Жуков окинул его цепким взглядом и… протянул руку.
– Все вырвались? Где командир?
– Не все, товарищ генерал, – вздохнул сержант, – майор Белоголовцев со своими там остались. Немчуру держать. Иначе не оторваться было. И так-то еле ушли. Немцы столько сил вокруг стянули… Но, – тут сержант сверкнул белозубой улыбкой, – командир обещал их потом вытащить.
– Из Луги?
– Из плена, – несколько снисходительно пояснил сержант. – Ну, кто живой останется… А сам командир – спит. Не будите его, пожалуйста, товарищ генерал.
– Как спит? – возмутился выбравшийся из сугроба и подбежавший порученец. – Да вы что себе… – и осекся. Потому что неожиданно уперся взглядом в дула автоматов разведчиков, удивительно синхронно развернувшиеся в его сторону. И в их глаза, смотревшие на порученца едва ли не более грозно, чем оружие.
– Не надо его будить, товарищ генерал, – негромко повторил сержант, почему-то смотря при этом на порученца. – Командир всю ночь с ранеными возился. С тяжелыми. Почти три сотни за собой вытащили. И всех довезли. Благодаря командиру. Отдохнуть ему надо трохи…
О том, что этот загадочный капитан Куницын имеет какое-то отношение и к медицине тоже, Георгию Константиновичу было известно от главного хирурга Красной армии Николая Ниловича Бурденко, который прилетел в Ленинград еще третьего дня и все это время ожидал выхода подразделений Лугской войсковой группы, аж подпрыгивая от нетерпения. Чем так привлекал его этот капитан, Командующий Ленинградским фронтом точно не знал, но, похоже, надежды у Николая Ниловича на встречу были очень серьезные.
Жуков обвел взглядом суровых разведчиков, покосился на свою
охрану, так же настороженно вцепившуюся в оружие, потом хмыкнул и покачал головой.– Ладно, пусть поспит. Но как проснется – передадите, что я жду его в штабе сто двадцать восьмой стрелковой дивизии, – он сделал паузу, снова хмыкнул. – А вообще-то, бойцы, лучше вам своего командира туда же, в Нестерково, отвезти. Негоже спать на морозе.
Лицо сержанта расцветилось лучиками морщин.
– Так точно, товарищ генерал, – бодро отрапортовал он. – Непременно так и сделаем. А насчет мороза – не волнуйтесь. Во-первых, нашему командиру никакой мороз не страшен. А во-вторых, мы его укрыли хорошенько. Парой тулупов.
– Добро, – кивнул генерал армии и повернулся в сторону леса, из которого медленно, не торопясь, выезжала целая вереница все тех же крестьянских саней. Все они были сплошь заполнены людьми, впрочем, на некоторых санях, между одетыми в полушубки фигурами то тут, то там виднелись ребристые рыла «максимов» и толстые «поленья» минометов. Лугская войсковая группа вышла из окружения. В котором она находилась уже две недели…
Наступление началось одиннадцатого декабря.
Когда Георгий Константинович ознакомился с предлагаемым планом наступления, привезенным фельдъегерем из Ставки, он не выдержал и громко выругался.
– Что, совсем бред? – тихонько спросил сидевший тут же начальник штаба Ленинградского фронта генерал-лейтенант Хозин.

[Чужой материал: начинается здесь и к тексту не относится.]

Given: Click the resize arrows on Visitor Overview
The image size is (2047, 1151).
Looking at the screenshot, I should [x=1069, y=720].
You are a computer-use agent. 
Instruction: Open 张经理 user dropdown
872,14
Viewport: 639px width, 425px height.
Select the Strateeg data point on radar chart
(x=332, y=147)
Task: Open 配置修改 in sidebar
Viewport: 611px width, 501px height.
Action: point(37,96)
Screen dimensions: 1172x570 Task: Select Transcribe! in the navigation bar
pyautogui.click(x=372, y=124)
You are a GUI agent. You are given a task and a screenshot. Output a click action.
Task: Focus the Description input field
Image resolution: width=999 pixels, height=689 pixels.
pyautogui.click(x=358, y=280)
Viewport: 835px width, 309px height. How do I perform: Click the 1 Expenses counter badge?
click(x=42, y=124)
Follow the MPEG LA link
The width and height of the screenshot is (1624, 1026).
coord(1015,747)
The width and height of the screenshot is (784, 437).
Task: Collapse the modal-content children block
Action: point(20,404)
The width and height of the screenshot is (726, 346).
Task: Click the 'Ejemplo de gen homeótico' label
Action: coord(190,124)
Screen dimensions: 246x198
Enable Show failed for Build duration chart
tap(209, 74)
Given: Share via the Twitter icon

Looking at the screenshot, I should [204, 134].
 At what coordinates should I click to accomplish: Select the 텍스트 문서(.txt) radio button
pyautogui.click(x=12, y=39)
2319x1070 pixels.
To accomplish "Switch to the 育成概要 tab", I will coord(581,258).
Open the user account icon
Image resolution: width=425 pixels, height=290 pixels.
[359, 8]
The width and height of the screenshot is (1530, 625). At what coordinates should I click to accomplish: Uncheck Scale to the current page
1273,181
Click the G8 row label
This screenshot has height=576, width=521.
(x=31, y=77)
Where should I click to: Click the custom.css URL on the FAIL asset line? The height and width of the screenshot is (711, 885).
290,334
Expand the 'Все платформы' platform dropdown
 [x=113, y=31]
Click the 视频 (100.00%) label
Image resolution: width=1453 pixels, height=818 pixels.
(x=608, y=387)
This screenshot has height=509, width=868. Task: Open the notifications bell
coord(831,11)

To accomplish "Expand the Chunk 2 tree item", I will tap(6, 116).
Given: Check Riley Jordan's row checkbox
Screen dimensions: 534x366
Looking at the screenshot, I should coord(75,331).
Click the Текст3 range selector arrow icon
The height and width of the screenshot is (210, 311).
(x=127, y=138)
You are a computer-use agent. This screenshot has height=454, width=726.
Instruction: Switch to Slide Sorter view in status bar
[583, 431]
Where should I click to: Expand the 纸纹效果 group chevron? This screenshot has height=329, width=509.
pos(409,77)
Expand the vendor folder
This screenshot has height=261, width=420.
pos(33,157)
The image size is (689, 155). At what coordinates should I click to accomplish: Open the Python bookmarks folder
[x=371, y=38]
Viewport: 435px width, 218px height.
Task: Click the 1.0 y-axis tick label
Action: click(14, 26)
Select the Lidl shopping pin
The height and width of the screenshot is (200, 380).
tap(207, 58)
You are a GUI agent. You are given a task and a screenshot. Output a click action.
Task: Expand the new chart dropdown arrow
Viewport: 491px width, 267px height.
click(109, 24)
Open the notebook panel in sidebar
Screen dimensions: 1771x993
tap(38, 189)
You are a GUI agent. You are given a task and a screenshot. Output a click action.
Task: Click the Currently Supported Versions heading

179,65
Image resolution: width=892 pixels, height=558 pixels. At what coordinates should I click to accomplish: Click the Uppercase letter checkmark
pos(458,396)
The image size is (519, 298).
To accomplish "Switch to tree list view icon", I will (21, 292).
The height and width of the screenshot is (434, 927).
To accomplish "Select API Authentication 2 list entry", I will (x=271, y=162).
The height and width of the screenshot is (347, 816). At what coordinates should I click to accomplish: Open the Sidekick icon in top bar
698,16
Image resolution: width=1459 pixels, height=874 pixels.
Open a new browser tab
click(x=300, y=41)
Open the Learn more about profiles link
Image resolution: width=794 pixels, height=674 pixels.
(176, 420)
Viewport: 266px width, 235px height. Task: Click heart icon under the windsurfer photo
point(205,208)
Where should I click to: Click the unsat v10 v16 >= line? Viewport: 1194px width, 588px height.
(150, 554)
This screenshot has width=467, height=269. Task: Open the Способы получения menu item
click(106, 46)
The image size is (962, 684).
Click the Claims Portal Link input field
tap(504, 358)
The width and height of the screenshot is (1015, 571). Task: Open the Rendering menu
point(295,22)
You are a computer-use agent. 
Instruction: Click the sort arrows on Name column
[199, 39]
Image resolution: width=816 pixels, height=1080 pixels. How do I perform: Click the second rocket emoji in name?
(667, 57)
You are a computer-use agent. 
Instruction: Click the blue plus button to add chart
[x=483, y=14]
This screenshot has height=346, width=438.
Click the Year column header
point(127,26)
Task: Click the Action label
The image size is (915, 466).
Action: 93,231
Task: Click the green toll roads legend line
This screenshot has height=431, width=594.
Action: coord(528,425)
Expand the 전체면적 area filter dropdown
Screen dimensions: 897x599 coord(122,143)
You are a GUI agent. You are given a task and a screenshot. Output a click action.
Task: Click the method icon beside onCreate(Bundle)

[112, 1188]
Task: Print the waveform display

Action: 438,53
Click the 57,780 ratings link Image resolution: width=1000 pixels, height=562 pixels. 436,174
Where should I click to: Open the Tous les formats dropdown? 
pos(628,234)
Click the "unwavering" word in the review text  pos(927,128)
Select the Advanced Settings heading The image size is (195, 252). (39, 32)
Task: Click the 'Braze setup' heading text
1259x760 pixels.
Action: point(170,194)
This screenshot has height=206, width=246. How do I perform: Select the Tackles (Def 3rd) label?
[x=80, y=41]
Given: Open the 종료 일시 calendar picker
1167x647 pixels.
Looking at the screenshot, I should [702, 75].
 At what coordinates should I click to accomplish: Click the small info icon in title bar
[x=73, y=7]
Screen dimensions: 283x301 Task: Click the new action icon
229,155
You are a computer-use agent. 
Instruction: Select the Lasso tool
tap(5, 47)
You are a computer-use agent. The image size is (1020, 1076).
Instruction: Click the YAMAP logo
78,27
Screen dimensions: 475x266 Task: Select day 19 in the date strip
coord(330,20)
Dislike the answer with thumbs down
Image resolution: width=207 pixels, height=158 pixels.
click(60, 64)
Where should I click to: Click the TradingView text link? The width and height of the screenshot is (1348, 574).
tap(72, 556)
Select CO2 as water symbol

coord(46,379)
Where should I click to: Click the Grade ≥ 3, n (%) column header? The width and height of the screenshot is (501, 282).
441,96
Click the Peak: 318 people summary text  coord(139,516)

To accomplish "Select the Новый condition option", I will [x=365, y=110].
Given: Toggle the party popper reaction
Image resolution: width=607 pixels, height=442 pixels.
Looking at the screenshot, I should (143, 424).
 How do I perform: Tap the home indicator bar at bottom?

– На, сам почитай! – зло бросил ему Жуков. Тот аккуратно взял документ и углубился в чтение. Закончив, покачал головой и вздохнул:
– Действительно бред…
– Да не-ет, – с сожалением протянул Жуков. – Задумано блестяще.
– То есть? – удивился Хозин. Жуков с сожалением покосился на него. Он таскал за собой Михаила Семеновича еще с Резервного фронта и прекрасно знал, что как командир тот, мягко скажем, не очень. Как штабник – ничего, исполнителен, если, конечно, воли не давать (пьет и бабник…). А вот оценить тактическое решение, уловить нужный момент для нанесения или наращивания удара, вовремя сманеврировать – нет, это не его. Вот и сейчас отреагировал вполне предсказуемо. Не понял. А раз не понял – значит, бред. Да-да, не разобрался и понял, что бред, а наоборот: раз не разобрался – значит бред.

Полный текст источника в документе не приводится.